**Supplied records:**
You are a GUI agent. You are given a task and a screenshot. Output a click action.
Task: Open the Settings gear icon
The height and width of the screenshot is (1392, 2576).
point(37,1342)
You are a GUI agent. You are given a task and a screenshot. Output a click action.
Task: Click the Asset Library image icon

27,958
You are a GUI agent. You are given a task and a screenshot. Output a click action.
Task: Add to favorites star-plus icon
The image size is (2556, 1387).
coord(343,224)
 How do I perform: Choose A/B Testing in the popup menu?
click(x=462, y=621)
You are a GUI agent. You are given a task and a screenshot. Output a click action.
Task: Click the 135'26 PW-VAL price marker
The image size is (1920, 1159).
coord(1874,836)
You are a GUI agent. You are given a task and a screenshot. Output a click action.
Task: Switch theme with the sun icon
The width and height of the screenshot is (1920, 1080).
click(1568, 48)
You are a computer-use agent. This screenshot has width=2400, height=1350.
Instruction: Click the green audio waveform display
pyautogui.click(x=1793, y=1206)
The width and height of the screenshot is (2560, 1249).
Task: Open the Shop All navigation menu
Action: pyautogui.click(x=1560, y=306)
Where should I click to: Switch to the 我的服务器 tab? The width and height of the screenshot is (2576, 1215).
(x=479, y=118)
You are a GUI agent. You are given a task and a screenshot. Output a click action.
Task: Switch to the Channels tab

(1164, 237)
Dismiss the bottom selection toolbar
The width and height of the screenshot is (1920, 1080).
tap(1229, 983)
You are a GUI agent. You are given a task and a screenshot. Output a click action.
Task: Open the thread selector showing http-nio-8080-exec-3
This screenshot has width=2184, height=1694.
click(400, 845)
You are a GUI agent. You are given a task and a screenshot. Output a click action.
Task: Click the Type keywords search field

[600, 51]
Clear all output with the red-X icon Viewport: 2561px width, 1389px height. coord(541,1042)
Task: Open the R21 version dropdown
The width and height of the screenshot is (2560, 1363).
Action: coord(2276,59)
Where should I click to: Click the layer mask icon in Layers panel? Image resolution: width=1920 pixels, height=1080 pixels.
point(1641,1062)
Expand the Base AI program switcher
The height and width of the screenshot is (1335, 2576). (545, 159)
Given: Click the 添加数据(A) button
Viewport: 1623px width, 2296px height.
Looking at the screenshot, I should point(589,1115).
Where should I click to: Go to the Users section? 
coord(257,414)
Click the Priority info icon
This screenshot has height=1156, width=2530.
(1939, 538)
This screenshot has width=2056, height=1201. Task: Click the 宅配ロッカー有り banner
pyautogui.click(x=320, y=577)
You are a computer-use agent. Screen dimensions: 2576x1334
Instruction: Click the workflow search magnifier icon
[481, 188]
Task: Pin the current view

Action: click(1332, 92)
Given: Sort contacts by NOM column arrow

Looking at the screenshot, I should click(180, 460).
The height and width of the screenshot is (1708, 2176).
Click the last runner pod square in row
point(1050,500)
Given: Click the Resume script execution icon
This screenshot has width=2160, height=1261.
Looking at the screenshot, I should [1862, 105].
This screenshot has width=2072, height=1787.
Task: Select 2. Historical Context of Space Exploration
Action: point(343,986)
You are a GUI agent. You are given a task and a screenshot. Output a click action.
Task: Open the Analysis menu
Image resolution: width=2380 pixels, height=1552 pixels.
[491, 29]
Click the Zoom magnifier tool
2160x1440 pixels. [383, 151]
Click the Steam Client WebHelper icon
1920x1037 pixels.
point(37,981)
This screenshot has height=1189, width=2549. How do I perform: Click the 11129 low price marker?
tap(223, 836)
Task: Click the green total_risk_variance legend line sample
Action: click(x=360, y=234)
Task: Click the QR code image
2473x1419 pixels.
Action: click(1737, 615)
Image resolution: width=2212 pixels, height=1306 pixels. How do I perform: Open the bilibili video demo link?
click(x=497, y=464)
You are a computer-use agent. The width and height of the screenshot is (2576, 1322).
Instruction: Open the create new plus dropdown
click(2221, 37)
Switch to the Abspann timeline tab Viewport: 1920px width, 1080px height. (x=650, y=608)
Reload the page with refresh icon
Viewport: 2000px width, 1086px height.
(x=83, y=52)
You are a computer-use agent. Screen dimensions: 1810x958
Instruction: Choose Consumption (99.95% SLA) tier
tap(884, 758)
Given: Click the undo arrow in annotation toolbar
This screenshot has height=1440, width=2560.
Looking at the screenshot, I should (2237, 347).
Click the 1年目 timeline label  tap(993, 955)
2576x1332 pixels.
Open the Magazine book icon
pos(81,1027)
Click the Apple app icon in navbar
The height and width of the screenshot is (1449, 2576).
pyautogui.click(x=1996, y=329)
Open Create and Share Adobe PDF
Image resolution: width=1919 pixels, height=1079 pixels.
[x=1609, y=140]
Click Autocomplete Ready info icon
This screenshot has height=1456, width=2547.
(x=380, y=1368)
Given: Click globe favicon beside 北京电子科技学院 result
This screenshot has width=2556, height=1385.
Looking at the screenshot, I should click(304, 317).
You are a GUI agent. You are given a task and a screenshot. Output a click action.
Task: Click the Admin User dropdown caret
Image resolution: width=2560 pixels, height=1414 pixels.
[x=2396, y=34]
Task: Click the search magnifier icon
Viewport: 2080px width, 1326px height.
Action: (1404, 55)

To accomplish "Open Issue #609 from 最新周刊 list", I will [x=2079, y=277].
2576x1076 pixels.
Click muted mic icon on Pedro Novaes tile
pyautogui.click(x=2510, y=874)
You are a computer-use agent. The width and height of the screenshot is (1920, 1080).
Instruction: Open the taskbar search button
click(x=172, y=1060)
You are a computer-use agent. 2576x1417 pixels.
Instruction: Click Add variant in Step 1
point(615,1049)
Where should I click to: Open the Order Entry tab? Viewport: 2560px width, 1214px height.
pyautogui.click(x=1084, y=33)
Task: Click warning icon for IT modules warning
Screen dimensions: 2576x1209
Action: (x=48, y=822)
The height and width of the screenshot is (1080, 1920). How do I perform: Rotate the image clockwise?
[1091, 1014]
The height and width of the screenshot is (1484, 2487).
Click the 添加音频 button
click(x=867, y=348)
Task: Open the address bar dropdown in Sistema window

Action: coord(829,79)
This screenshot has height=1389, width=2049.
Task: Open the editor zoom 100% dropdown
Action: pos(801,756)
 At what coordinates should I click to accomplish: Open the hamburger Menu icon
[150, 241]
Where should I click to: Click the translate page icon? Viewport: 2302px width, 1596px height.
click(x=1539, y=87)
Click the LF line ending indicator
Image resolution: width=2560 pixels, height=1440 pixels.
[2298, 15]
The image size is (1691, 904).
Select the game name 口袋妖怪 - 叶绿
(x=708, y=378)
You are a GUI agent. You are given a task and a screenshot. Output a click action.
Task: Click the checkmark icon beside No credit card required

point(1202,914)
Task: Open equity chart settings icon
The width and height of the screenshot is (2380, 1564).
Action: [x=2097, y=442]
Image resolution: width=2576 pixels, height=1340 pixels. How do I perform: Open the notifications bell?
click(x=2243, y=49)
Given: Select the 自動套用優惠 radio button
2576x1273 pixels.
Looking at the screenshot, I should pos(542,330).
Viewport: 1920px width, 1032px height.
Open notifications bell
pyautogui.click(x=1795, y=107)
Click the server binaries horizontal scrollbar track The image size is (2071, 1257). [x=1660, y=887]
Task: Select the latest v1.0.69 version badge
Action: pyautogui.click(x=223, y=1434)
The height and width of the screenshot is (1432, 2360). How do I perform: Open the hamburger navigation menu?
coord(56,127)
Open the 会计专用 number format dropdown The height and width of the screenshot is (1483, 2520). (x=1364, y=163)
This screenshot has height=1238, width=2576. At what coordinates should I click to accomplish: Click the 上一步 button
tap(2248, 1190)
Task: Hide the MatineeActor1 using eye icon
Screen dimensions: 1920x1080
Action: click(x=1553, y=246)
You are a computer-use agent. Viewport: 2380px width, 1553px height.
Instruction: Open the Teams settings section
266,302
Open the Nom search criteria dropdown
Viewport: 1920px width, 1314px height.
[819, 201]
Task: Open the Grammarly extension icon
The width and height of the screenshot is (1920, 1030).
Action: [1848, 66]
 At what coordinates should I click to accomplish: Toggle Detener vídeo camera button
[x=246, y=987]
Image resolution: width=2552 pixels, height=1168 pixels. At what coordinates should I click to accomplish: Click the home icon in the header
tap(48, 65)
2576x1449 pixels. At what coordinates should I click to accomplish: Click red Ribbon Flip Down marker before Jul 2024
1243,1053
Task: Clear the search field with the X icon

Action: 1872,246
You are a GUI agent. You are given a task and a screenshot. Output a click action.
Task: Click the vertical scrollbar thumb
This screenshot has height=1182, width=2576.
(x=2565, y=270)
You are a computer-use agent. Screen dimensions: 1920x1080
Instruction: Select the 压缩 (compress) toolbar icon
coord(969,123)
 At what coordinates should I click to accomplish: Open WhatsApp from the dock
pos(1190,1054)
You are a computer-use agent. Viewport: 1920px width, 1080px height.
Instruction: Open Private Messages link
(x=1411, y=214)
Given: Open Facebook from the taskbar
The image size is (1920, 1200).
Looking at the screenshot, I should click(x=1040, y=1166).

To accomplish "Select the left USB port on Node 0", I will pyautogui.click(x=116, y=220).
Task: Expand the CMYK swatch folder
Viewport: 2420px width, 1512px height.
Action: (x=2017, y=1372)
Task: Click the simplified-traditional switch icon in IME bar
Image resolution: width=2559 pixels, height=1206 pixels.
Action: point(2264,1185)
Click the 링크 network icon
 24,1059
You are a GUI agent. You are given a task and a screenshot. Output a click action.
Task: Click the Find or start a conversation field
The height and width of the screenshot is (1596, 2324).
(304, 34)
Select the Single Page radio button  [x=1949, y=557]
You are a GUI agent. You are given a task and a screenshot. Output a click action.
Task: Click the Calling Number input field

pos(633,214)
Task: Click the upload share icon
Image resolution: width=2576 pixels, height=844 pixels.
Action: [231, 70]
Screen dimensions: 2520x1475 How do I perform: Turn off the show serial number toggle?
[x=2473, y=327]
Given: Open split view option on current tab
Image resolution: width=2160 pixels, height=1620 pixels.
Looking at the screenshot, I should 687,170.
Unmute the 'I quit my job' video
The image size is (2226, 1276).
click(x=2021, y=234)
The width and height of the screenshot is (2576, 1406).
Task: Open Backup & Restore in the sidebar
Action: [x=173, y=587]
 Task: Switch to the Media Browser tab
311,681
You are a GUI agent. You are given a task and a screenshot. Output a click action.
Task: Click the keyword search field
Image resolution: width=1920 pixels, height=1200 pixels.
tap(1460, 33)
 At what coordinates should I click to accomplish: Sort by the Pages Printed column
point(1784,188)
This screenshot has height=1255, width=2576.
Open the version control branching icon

**Exercise goal:**
On how many lines of the data does the word "timeline" appear? Only the number is wanted.

**Written answer:**
2